L’entreprise ne peut réussir que dans un environnement durable. L’éthique d’entreprise se développe en effet dans un contexte de prise de conscience de la vie limitée de la planète et des effets de la production sur son état de survie. Tout ceci implique une éthique de la responsabilité, de la discussion.

Éthique et profits ne sont pas forcément incompatibles et l’on peut imaginer des schémas "gagnant-gagnant" dans lesquels l’entreprise dégage des profits et développe des activités qui sont positives pour la société et l’environnement. Aujourd’hui, on n’attend plus seulement de l’entreprise qu’elle génère du profit, mais également qu’elle respecte un certain nombre de principes éthiques. Cette politique inspire confiance à ces différents partenaires….. L’éthique d’entreprise peut donc viser l’accroissement des profits de l’entreprise en instaurant une relation durable avec ses parties prenantes et en mettant en place des actions de développement durable. L’éthique de l’entreprise naît du dialogue. Cependant une voix domine : c’est celle du dirigeant, la mise en œuvre diffère suivant l’entreprise.

On a longtemps trouvé un peu naïf le discours des Églises appelant à respecter l’homme dans l’entreprise, la dignité du travailleur, ses conditions de travail, etc. On découvre, aujourd’hui, que c’est une condition de bonne gestion. Toute entreprise qui méprise ses salariés ou les traite mal le paie un jour ou l’autre en perte d’efficacité, en chute de productivité, en désintérêt, voire en fuite des travailleurs si l’on est en plein emploi. Le temps du taylorisme est terminé.

Aujourd’hui, on apprend dans n’importe quelle école de gestion ou université qu’il faut respecter les ressources humaines, animer des équipes, informer ses salariés, décentraliser les décisions, rendre autonomes et responsables les équipes de travail, dire aux travailleurs pourquoi ils font cela, quel est le but, où se situe le service véritable du client, etc. Information et participation sont aujourd’hui les règles élémentaires de bonne gestion du personnel. Voilà un cas tout à fait intéressant. Non seulement le discours des Églises en ce domaine n’était pas ringard, mais il était en avance.
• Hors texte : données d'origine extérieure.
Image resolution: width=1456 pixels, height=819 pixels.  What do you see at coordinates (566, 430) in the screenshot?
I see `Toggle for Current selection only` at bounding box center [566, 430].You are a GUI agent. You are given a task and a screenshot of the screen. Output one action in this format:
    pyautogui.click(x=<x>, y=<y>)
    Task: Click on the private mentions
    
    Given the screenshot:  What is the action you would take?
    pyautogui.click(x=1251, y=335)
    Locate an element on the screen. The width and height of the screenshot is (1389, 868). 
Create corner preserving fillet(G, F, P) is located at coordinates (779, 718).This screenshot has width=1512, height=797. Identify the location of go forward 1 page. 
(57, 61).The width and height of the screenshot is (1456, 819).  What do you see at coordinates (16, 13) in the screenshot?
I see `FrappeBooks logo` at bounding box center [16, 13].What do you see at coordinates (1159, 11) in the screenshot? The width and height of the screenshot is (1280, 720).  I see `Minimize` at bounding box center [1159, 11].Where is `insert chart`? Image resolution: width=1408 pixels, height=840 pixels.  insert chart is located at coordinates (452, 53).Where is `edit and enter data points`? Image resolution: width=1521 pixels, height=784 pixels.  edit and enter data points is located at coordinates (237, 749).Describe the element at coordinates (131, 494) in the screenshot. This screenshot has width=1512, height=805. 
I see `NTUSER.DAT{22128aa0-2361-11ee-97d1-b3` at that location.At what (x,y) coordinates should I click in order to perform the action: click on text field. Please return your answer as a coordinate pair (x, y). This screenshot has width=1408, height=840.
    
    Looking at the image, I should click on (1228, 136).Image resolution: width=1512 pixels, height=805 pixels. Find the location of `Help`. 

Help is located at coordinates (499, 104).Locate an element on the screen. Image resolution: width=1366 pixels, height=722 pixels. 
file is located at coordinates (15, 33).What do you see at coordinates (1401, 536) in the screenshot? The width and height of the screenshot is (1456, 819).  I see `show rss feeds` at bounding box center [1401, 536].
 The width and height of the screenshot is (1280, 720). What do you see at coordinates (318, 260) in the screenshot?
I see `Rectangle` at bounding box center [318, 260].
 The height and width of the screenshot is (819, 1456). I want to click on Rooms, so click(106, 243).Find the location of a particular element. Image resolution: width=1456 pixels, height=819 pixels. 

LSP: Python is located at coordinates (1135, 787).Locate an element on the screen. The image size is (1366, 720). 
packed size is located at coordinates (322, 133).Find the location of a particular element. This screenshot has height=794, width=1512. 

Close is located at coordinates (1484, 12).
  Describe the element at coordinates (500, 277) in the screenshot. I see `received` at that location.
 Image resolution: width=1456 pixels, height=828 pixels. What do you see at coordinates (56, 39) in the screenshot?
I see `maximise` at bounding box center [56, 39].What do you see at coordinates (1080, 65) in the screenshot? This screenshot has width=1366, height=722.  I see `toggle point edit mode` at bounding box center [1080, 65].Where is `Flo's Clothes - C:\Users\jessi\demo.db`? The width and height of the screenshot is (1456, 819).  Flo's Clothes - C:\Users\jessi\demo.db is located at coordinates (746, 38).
La solidarité. L’économie doit respecter la justice commutative : chacun doit être payé pour son travail, sa production, etc., de manière équitable. Mais la dignité de l’homme nous demande d’aller plus loin, car il y a un dû à l’homme parce qu’il est homme. Donc, celui qui n’a pas produit, parce qu’il est malade, âgé, handicapé, sans emploi, etc., a quand même droit à quelque chose parce qu’il est un homme et que le respect de sa vie et de sa dignité l’impose.

L’éthique est souvent un outil au service des entreprises pour un objectif unique de profit. Les profits des multinationales n’ont jamais été aussi élevés. L’éthique dans l’entreprise peut conduire à des comportements schizophréniques.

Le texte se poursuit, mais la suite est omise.